Can Russia Change?

THE DISAPPOINTMENT OF THE PRESENT

There was celebration in the State Department when Boris Yeltsin won re-election last July, but polls show that in Moscow and other Russian cities and towns there was no joy, only relief, a sense of having dodged a return to the past and the Communist Party. Political celebration, after all, usually welcomes a beginning, and the Yeltsin regime, everyone understood, was no beginning at all. Yeltsin had accomplished a great deal both as an outsider and as a president, but now, in his senescence, he represented the exhaustion of promise.

To prevail, Yeltsin had been willing to do anything, countenance anything, promise anything. Without regard for his collapsed budget, he doled out subsidies and election-year favors worth billions of dollars; he gave power to men he did not trust, like the maverick general Aleksandr Lebed; he was willing to hide from, and lie to, the press in the last weeks of the campaign, the better to obscure his serious illness.
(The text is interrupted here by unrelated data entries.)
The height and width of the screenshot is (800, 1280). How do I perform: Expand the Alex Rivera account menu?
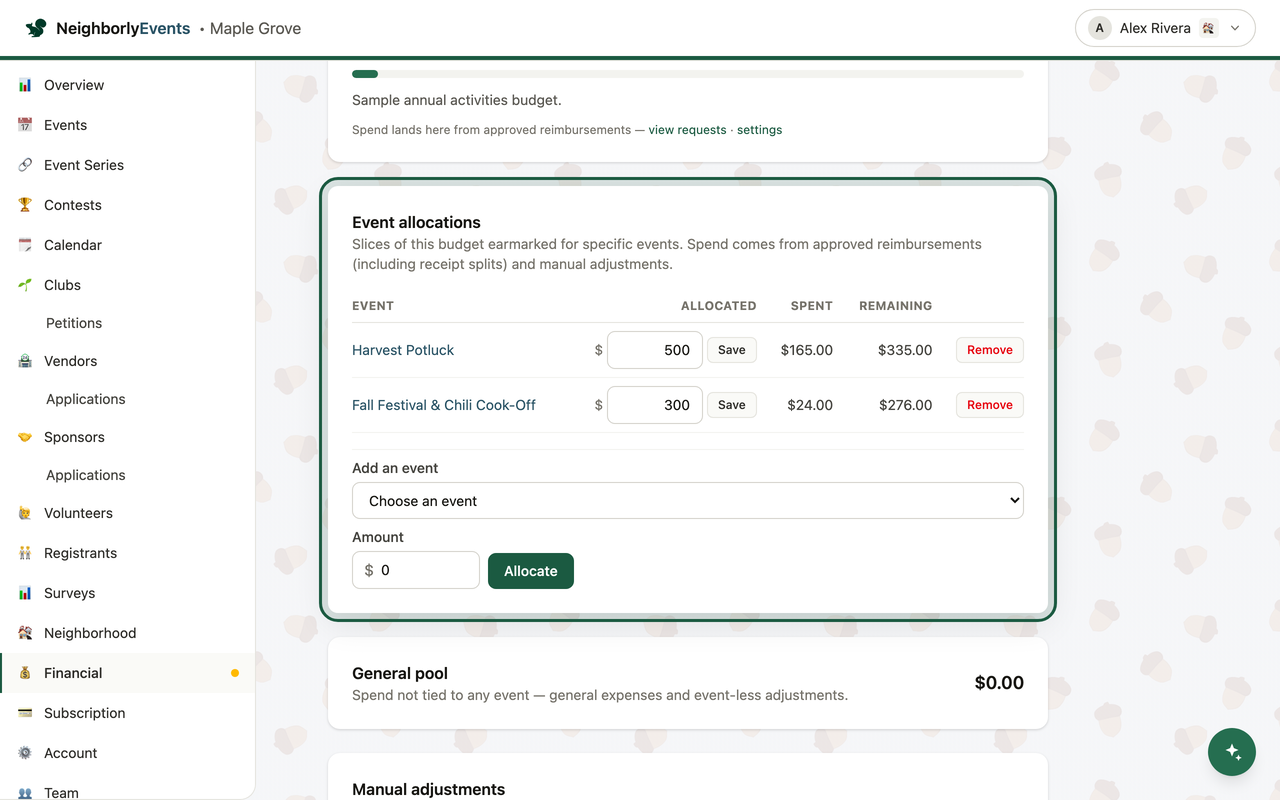1165,28
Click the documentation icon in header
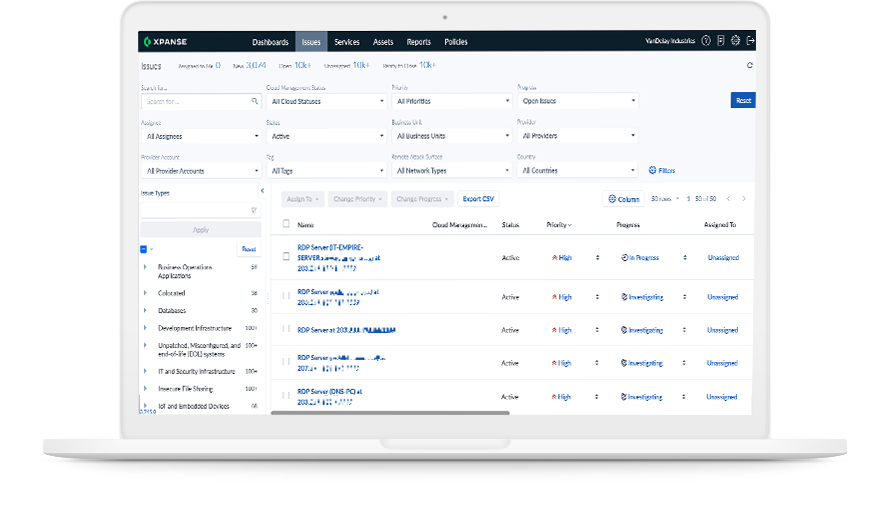The height and width of the screenshot is (512, 886). point(721,41)
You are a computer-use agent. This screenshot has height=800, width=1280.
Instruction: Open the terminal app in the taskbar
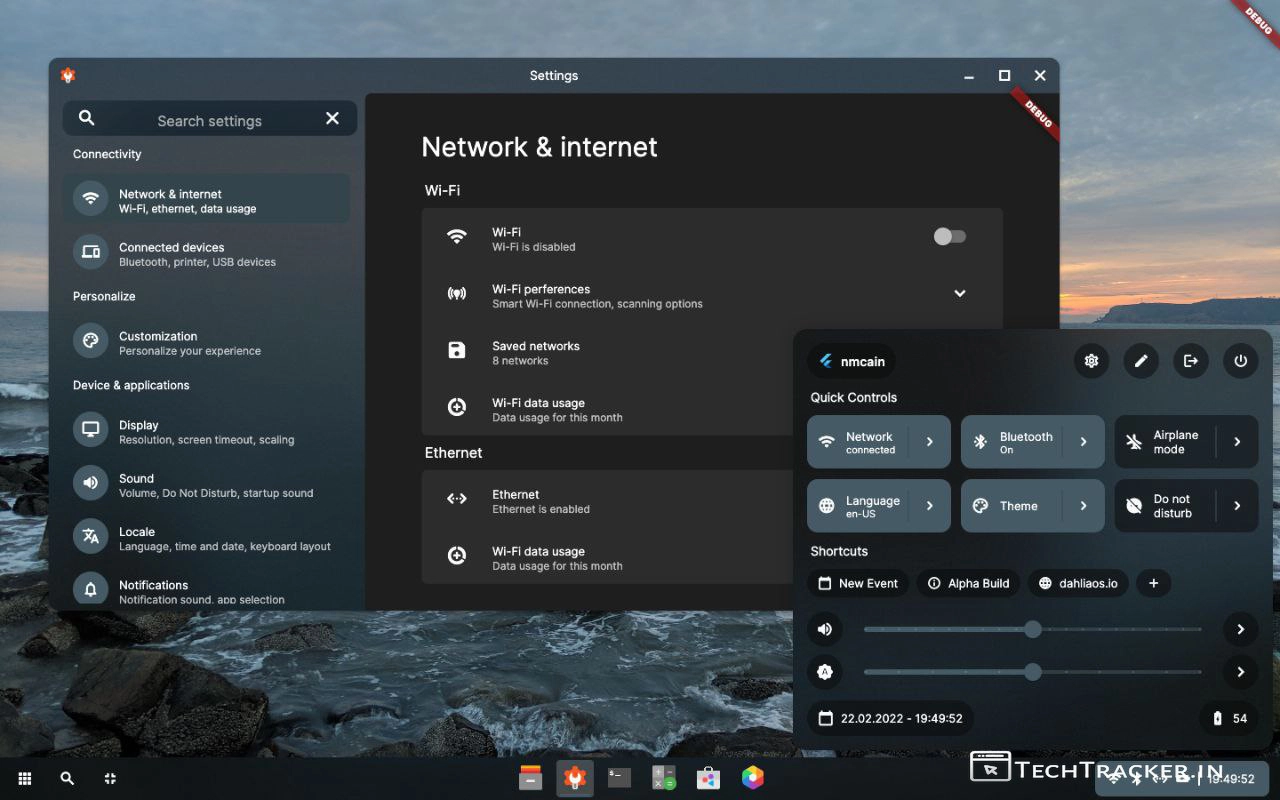[619, 778]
Power in Russia is now adrift, unpredictable, and corrupt. Just three months after appointing Lebed head of the security council, Yeltsin fired him for repeated insubordination, instantly securing the general's position as martyr, peacemaker, and pretender to the presidency. On the night of his dismissal, Lebed giddily traipsed off to see a production of Aleksei Tolstoy's Ivan the Terrible. "I want to learn how to rule," he said.